City power to our house is sporadic, but not bad. We've not really logged it, but I'd say we have power somewhere between 75-85% of any given day, on average. I don't think there has ever been a day with 100% power, but on the flip side there hasn't been 24 hours without power either. The most common event is 1-2 hour segments where power goes off, and then when it comes on it will flicker on to being steady over 30 minutes or so. In contrast our water situation is much worse, we probably are without water ~50-60% of the time.

At any rate our solution to the water problem has been to get a 100 liter trash can and keep it filled. Water tends to pop on around 5am, so it is just a matter of getting up and blearily sticking more water in the trash can.

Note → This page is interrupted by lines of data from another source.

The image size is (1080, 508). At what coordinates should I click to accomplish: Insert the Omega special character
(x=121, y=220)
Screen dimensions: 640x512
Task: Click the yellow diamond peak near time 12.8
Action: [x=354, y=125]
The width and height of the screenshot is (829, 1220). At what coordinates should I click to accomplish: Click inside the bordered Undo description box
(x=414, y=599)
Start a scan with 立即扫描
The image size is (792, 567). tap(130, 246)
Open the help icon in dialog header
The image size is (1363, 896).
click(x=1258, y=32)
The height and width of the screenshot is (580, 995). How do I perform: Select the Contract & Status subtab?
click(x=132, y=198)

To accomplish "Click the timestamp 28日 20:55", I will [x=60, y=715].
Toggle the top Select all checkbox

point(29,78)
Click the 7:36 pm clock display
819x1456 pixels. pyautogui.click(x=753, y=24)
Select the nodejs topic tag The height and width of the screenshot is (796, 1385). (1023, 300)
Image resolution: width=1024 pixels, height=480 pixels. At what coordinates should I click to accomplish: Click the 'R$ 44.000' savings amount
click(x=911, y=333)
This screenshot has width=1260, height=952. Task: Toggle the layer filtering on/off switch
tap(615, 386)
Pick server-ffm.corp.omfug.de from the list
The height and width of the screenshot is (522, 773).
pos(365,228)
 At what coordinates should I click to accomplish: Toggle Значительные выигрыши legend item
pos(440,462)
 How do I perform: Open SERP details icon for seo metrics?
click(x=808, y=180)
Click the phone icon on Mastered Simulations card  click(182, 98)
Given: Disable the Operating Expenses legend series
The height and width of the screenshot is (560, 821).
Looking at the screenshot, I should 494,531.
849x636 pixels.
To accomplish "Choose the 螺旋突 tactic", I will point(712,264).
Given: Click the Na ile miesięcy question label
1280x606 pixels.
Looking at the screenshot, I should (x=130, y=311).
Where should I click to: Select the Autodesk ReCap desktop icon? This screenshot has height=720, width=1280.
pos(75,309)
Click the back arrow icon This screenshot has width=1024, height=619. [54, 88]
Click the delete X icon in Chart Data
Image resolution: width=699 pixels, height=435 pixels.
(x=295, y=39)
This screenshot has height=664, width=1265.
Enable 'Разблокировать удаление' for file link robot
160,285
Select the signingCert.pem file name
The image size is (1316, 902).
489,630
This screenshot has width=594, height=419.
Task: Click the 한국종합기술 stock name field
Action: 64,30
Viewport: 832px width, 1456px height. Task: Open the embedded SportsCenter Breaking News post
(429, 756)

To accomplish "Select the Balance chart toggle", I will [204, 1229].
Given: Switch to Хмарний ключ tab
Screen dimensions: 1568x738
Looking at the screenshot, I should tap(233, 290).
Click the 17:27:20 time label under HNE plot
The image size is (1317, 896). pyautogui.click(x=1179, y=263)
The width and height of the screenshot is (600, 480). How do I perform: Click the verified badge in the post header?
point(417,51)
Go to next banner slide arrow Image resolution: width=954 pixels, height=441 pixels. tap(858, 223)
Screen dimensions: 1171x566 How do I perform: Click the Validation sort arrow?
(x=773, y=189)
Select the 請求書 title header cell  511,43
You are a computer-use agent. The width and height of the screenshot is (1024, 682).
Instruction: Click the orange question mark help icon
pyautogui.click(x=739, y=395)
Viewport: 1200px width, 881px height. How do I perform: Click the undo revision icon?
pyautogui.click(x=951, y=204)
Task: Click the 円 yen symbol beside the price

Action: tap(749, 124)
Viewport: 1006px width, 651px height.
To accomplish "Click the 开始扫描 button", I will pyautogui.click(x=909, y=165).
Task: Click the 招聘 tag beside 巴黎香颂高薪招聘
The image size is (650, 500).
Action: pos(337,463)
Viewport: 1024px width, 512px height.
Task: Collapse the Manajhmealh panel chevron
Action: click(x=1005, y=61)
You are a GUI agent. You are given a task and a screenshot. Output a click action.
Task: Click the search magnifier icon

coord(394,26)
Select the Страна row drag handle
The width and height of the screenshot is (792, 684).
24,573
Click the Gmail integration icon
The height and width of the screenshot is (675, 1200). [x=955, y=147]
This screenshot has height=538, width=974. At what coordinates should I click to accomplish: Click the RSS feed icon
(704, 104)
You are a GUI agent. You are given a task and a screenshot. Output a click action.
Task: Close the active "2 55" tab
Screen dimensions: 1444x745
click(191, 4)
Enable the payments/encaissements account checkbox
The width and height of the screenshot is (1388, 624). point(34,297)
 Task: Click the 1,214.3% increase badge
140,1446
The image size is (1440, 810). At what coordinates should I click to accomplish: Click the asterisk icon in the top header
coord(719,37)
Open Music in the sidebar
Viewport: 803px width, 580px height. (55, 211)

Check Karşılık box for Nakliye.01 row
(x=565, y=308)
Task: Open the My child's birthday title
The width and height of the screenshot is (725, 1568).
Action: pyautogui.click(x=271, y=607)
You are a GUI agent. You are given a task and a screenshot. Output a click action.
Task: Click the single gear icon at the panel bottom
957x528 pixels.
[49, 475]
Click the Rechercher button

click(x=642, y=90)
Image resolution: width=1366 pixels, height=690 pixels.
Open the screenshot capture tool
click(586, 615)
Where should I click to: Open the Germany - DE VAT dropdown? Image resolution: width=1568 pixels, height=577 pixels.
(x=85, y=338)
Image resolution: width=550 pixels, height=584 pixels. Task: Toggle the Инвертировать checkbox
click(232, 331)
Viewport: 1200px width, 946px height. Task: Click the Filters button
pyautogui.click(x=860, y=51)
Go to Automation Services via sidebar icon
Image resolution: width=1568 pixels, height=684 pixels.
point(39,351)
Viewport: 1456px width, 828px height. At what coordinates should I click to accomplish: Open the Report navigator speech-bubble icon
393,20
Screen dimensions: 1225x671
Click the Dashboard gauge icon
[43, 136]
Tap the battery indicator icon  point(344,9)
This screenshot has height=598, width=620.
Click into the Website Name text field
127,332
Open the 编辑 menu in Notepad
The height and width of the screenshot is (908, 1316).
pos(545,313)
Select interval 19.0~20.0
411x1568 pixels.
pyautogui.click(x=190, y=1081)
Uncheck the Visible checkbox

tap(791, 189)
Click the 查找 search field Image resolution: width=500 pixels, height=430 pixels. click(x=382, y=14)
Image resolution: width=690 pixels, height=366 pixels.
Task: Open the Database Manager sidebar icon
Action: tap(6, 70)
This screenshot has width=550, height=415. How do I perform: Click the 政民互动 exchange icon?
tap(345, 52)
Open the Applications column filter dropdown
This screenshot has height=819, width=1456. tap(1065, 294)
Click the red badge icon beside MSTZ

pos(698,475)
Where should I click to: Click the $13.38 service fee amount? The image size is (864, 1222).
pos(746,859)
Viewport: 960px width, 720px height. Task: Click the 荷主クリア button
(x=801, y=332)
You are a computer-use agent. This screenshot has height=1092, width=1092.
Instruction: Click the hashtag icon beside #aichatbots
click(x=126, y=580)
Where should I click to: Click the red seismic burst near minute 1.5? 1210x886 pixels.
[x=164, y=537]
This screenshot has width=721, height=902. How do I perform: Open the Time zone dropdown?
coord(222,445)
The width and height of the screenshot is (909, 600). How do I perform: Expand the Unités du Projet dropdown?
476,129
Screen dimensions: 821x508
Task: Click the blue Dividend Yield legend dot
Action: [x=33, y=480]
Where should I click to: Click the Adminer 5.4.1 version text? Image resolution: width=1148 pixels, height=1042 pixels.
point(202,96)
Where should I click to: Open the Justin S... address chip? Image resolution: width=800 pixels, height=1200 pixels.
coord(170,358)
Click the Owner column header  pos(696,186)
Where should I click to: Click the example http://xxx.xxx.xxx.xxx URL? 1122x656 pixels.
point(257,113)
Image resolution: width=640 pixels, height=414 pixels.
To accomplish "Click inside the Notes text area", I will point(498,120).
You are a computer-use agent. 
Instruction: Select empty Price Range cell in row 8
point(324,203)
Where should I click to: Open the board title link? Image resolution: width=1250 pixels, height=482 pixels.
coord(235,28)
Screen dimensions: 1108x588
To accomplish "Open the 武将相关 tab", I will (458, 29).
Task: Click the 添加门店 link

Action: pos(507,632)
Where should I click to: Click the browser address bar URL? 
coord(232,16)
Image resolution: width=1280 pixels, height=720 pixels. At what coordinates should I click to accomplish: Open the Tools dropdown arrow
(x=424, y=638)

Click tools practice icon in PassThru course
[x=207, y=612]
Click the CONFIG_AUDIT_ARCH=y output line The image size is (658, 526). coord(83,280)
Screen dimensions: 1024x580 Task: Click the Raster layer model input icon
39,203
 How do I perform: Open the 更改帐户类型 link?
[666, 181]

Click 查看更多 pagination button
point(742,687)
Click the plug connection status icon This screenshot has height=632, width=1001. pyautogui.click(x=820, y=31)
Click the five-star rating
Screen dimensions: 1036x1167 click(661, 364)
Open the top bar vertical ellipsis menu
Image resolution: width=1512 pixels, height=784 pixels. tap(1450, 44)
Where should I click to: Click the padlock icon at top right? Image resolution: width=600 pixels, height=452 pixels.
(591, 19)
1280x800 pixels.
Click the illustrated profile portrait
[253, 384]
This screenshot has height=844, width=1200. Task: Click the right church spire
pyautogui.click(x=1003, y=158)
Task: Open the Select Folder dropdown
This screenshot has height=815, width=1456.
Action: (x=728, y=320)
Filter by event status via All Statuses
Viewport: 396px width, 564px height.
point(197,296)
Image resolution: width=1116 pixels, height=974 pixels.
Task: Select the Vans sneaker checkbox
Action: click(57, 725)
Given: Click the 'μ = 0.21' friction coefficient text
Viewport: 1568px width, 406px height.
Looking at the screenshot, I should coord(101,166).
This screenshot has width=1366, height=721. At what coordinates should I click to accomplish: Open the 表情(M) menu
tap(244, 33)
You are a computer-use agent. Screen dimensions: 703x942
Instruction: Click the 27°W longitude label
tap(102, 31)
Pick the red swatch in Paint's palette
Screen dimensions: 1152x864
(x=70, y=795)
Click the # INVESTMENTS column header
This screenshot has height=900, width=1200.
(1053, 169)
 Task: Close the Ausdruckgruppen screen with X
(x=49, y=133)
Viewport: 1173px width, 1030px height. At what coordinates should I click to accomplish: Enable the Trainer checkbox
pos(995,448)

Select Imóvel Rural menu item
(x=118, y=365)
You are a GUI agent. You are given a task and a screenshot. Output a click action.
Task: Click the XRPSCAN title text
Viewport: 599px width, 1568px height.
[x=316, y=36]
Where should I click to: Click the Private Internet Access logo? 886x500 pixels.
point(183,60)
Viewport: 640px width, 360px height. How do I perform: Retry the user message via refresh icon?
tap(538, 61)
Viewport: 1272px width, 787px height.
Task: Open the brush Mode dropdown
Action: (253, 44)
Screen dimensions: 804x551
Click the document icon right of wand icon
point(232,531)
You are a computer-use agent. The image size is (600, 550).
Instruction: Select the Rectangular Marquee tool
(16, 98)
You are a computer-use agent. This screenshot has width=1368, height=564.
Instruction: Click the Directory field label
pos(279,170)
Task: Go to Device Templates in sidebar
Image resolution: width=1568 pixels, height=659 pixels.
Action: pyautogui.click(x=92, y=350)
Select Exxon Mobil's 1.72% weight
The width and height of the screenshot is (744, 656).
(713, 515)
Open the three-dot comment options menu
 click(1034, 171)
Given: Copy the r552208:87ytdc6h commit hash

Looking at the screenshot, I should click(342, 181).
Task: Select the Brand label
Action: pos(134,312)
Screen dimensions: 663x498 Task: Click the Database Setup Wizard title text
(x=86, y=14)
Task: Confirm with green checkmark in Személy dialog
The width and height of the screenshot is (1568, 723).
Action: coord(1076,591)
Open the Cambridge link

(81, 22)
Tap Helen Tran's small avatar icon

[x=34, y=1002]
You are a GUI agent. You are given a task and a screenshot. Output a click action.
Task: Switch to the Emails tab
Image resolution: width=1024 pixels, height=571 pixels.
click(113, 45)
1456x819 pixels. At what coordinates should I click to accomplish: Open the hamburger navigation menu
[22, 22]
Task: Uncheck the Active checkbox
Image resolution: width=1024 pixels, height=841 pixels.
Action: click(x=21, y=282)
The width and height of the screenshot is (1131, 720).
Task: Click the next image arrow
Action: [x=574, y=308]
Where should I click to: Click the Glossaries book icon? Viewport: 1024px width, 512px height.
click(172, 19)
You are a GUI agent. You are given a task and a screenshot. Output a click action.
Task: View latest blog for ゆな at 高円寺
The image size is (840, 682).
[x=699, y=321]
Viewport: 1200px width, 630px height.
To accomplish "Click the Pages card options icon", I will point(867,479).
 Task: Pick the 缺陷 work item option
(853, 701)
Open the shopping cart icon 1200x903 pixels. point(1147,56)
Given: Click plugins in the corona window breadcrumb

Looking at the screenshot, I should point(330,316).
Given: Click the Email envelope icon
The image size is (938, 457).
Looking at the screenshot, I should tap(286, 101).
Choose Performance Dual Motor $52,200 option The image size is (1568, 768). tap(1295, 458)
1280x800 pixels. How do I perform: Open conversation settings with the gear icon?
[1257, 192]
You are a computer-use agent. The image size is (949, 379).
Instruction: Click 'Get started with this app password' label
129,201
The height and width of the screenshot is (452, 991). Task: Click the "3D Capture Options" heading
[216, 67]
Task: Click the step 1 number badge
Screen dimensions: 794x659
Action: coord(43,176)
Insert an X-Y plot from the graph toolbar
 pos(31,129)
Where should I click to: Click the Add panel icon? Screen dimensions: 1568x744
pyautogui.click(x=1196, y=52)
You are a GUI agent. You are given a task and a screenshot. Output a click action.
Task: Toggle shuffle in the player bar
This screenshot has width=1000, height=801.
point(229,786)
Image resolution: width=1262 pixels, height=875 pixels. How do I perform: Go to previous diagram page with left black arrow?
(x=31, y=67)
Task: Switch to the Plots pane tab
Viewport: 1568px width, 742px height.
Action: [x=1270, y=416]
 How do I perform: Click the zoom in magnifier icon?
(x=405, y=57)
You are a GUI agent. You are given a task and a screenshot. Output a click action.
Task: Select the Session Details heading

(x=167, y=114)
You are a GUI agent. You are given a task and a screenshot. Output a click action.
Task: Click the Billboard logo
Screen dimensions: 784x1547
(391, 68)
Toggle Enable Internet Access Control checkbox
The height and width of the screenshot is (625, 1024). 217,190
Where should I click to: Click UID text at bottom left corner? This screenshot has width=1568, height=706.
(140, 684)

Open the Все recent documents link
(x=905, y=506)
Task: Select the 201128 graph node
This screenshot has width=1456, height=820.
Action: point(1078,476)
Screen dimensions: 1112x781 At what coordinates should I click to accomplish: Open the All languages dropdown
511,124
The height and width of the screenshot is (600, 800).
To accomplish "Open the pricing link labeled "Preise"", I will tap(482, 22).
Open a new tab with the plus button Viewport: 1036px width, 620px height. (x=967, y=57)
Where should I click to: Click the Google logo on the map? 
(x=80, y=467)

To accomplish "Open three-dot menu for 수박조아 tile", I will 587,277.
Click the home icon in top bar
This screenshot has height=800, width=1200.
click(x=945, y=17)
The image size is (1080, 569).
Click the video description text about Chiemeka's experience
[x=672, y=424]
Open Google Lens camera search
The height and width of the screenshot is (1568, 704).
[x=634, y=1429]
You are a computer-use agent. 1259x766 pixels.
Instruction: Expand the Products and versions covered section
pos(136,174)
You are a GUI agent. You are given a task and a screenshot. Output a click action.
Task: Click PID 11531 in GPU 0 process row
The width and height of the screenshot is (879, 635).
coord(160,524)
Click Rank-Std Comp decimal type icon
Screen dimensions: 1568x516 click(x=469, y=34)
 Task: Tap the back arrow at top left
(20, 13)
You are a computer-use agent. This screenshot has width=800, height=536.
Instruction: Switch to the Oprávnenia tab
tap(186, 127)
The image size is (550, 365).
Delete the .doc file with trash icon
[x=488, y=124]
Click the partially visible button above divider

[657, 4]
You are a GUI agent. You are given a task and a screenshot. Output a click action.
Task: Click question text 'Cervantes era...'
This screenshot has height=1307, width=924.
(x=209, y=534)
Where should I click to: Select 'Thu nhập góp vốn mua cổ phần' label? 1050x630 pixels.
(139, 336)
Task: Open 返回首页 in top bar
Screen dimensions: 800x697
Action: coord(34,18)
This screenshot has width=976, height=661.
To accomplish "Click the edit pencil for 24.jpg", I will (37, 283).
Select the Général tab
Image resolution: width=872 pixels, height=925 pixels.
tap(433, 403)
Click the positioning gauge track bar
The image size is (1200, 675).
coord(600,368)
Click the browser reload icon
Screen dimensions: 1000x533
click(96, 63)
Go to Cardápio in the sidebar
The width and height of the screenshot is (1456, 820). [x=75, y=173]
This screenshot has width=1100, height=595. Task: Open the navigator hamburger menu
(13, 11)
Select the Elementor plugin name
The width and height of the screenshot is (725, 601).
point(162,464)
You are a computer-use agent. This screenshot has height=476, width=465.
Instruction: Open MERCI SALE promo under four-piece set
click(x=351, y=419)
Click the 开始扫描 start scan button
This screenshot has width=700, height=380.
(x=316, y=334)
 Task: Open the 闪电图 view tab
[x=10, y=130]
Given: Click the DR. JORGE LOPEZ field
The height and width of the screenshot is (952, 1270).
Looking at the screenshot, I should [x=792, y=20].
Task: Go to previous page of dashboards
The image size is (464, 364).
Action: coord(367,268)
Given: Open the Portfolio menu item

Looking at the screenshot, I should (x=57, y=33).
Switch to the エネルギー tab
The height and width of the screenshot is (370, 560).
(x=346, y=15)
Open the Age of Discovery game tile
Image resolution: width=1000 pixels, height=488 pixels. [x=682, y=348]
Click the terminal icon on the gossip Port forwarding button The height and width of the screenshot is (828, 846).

The power solution is a bit more complex. We’re both geeks, and we both do a bunch of computer work at home (both for fun and for our jobs). So we didn’t want any down time if we could help it. The solution is currently at 4 x 100 AH car batteries, 3 inverters (2 x 500 W / 8 A charging, 1 x 300 W), 4 voltage regulators (1 x 1000 W, 3 x 600 W), and more plug adapters, extension cords, and other such nonsense than I really want to think about. Sure, we could wire it all into the wall circuits, but really we only care about 3 things: computers, fans, and lights. So we’ve got the above components wired up into 3 separate circuits, 1 for computers and lights, 1 for fans. The computer / lights circuit takes a lot more juice, so we have 3 x 100 AH batteries in parallel on that. The fan circuit gets the left over 100 AH battery. There is a separate “UPS” circuit that also goes off the 3 x 100 AH batteries, making use of that 300 W inverter. It always draws through the batteries, so there is no downtime. In contrast, the charging inverters switch to city power direct when it becomes available, and that switch takes about 1 second to complete – really bad if you are in the middle of a read/write. The result is, hypothetically, a system that will keep all of our computer / lights running for 6-8 hours without power and the fans for up to 12 hours. So as long as we get enough power to keep the batteries charging more than we’re drawing it is fine. The batteries will likely need to be replaced in about 6 months because we abuse them, but they’re the cheapest part of the system, which all told cost ~$500, and provides power cheaper than a generator does, and without all the noise (if people are interested I can get the figures, we drew charts and stuff in excel, but I don’t have them on me right now). A number of friends here are interested enough in it that they’re looking at replicating the system for their own houses.